EXERCISE | From the very first line down to the line containing "Nexto.pl (397, 2422)", write out the material exactly as it appears, and no more.

=== DATA RECORDS ===

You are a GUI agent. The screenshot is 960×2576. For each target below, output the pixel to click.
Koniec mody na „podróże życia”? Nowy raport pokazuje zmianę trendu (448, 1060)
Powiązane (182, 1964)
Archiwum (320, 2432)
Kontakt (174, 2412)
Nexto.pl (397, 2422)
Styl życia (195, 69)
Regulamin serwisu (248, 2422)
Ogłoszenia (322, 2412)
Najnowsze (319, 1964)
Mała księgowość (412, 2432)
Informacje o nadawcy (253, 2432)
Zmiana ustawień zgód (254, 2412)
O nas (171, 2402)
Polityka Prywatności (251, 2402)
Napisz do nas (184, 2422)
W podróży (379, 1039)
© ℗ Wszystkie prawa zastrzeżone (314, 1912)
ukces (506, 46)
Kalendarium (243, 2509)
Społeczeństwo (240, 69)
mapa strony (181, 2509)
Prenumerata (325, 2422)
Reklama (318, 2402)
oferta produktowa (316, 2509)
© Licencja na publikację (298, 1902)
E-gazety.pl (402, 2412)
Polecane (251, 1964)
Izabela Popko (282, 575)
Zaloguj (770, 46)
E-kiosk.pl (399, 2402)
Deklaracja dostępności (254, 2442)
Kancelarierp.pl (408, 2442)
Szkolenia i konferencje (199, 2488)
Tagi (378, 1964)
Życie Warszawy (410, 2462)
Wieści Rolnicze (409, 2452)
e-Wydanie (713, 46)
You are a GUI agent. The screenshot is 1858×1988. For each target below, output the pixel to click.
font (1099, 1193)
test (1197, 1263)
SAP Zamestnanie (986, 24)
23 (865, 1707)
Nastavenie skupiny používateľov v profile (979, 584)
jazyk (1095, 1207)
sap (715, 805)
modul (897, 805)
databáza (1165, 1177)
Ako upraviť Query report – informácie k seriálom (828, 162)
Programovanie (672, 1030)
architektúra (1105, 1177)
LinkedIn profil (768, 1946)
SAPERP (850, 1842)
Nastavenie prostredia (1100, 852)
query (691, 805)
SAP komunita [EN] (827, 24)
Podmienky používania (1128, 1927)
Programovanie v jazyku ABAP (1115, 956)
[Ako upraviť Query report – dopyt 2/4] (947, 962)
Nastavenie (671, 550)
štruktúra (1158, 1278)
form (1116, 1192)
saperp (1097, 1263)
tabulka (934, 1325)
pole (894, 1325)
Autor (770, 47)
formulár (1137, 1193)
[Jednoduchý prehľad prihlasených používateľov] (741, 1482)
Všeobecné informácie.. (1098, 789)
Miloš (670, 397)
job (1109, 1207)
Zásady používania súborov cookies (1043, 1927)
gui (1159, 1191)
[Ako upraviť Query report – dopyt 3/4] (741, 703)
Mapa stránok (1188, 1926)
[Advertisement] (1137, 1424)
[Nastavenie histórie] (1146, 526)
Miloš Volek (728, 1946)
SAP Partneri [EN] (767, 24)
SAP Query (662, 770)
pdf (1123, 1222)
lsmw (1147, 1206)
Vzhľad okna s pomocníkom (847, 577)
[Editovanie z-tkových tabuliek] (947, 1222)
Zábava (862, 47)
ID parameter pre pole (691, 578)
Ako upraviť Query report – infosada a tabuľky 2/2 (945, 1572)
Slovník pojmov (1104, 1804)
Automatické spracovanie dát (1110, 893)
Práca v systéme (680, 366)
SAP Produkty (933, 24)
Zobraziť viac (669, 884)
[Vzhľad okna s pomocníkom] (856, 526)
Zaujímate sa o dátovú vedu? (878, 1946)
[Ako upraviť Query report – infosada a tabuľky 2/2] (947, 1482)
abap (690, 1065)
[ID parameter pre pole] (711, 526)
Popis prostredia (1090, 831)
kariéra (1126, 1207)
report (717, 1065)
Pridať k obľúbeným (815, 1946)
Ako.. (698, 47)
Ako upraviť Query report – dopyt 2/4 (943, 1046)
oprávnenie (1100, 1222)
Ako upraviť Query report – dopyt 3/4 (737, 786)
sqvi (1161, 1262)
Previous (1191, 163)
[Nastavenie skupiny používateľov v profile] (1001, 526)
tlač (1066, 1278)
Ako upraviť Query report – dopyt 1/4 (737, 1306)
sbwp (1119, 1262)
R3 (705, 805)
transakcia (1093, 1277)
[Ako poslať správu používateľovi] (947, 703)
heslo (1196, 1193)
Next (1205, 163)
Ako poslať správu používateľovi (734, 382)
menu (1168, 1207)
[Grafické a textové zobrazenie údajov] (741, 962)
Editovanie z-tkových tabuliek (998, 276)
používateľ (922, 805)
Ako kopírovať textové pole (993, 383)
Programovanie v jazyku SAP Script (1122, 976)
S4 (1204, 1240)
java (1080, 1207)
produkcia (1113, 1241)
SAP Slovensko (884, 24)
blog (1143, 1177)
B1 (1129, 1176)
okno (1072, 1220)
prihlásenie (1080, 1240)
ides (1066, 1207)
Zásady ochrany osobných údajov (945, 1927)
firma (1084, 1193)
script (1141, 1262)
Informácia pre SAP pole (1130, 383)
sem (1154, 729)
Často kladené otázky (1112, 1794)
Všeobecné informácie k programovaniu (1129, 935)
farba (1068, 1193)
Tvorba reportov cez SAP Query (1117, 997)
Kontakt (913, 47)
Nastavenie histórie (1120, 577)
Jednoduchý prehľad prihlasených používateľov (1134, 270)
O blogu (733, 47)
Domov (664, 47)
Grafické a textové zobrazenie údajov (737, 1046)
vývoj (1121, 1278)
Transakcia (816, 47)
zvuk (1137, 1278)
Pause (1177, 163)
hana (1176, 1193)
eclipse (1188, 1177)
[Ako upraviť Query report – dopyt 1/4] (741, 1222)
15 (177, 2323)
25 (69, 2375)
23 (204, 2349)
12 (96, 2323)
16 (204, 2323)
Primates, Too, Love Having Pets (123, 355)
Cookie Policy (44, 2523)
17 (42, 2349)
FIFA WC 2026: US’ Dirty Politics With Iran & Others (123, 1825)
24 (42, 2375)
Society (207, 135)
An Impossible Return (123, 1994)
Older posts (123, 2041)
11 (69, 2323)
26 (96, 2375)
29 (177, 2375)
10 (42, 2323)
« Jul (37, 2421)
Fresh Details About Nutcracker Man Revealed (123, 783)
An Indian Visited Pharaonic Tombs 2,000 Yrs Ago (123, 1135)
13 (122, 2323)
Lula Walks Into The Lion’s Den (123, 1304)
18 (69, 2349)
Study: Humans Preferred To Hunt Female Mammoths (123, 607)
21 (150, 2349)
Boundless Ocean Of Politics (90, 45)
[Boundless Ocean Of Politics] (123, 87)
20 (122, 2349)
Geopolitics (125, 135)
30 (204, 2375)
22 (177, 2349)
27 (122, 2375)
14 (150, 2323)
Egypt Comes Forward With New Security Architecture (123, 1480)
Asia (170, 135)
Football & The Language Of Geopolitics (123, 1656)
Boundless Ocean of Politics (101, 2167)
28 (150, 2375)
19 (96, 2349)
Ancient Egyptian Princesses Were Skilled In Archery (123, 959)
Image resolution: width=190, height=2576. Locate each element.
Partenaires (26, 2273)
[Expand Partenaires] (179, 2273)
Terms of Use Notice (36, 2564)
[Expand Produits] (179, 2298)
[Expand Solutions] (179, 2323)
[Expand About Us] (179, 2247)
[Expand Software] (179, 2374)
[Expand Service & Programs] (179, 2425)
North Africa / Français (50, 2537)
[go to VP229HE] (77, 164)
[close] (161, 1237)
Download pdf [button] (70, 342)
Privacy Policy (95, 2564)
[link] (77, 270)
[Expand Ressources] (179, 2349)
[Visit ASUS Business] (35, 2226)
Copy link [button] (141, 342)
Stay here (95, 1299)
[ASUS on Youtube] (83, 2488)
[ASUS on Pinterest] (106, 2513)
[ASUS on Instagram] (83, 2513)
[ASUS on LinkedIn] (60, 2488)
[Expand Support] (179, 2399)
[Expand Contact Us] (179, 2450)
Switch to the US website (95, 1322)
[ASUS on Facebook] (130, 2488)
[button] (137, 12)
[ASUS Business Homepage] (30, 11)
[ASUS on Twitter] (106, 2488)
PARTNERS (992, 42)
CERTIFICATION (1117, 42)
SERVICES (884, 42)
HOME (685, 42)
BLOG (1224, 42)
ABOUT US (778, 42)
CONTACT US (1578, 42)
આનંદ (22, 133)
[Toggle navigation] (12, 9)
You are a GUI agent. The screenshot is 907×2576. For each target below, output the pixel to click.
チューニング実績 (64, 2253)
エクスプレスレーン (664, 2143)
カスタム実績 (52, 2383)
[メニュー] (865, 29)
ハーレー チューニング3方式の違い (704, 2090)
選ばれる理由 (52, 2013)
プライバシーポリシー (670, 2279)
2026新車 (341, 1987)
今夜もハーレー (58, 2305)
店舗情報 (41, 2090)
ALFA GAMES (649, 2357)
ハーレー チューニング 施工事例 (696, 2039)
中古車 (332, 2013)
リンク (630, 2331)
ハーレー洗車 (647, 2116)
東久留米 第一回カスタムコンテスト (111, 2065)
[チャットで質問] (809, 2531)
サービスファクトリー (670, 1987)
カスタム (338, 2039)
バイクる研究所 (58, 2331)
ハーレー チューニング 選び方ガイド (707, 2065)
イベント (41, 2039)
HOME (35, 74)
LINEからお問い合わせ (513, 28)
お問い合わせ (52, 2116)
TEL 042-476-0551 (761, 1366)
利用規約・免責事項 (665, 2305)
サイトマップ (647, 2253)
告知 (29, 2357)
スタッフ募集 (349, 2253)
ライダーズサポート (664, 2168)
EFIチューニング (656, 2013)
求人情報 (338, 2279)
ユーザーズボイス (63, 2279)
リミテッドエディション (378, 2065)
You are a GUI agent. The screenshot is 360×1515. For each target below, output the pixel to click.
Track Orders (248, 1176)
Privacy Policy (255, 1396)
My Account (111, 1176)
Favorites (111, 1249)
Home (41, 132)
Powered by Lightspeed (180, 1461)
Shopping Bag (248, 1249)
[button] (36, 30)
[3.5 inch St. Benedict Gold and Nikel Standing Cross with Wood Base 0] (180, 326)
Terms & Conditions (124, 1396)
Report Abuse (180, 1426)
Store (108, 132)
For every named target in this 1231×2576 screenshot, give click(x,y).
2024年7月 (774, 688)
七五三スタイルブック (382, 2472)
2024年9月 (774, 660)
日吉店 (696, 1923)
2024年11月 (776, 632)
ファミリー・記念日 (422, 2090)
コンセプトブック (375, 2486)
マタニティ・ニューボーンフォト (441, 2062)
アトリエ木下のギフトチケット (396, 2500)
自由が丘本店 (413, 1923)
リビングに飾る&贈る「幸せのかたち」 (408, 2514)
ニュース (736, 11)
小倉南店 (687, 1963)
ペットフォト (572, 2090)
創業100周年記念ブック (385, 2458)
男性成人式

===

RESPONSE |
You are a GUI agent. The screenshot is 960×2576. For each target below, output the pixel to click.
Koniec mody na „podróże życia”? Nowy raport pokazuje zmianę trendu (448, 1060)
Powiązane (182, 1964)
Archiwum (320, 2432)
Kontakt (174, 2412)
Nexto.pl (397, 2422)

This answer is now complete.